The mechanism of denaturation and unfolding of lysozyme has been characterized here using the method of disulfide scrambling. Under denaturing conditions (urea, guanidinium hydrochloride (GdmCl), guanidinium thiocyanate (GdmSCN), or elevated temperature) and in the presence of thiol initiator, lysozyme denatures by shuffling its four native disulfide bonds and converts to a mixture of fully oxidized scrambled isomers. To denature 50% of the native lysozyme requires 1.1 M of GdmSCN, 2.8 M of GdmCl and 7.4 M of urea, respectively. High temperature (75°C) denatures the native lysozyme quantitatively within 20 min.
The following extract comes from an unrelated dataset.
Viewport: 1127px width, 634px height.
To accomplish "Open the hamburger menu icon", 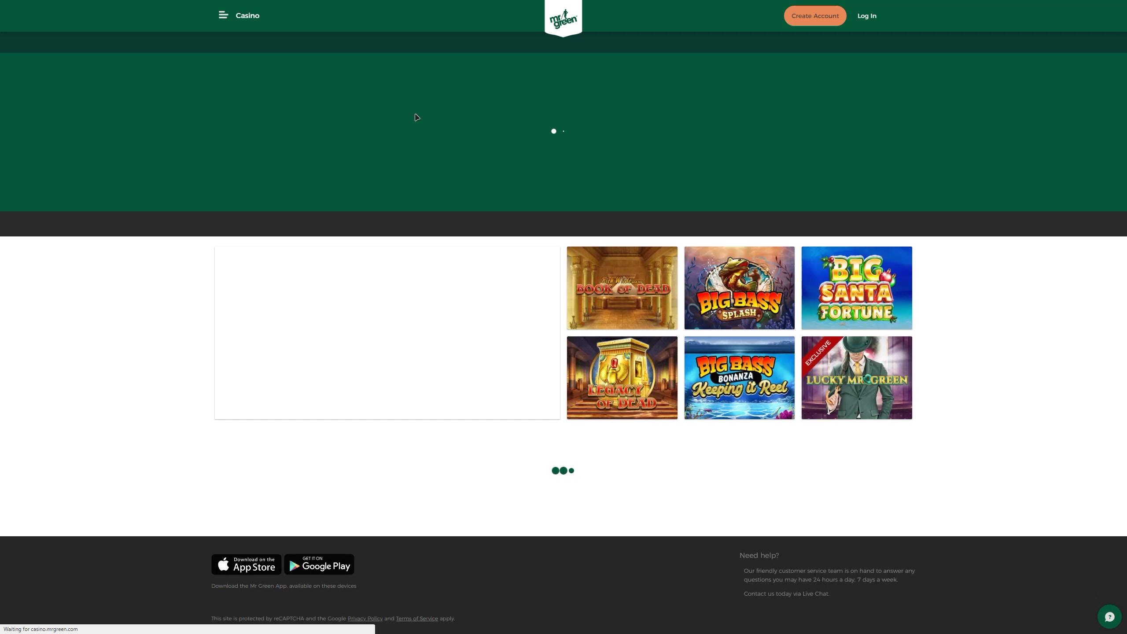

Analysis by reversed-phase high-performance liquid chromatography reveals that urea and GdmCl denatured lysozyme comprise a single predominant disulfide isomer, designated as X-lysozyme-a, regardless of the concentration of the denaturant. X-Lysozyme-a was shown to adopt the beads-form structure with its four disulfide bonds formed by four consecutive pairs of cysteines (Cys 6–Cys 30, Cys 64–Cys 76, Cys 80–Cys 94, Cys 115–Cys 127). The conspicuous absence of partially structured unfolding intermediates of lysozyme contrasts to that found in the case of α-lactalbumin and accounts for the widely observed two-stage mechanism of lysozyme unfolding.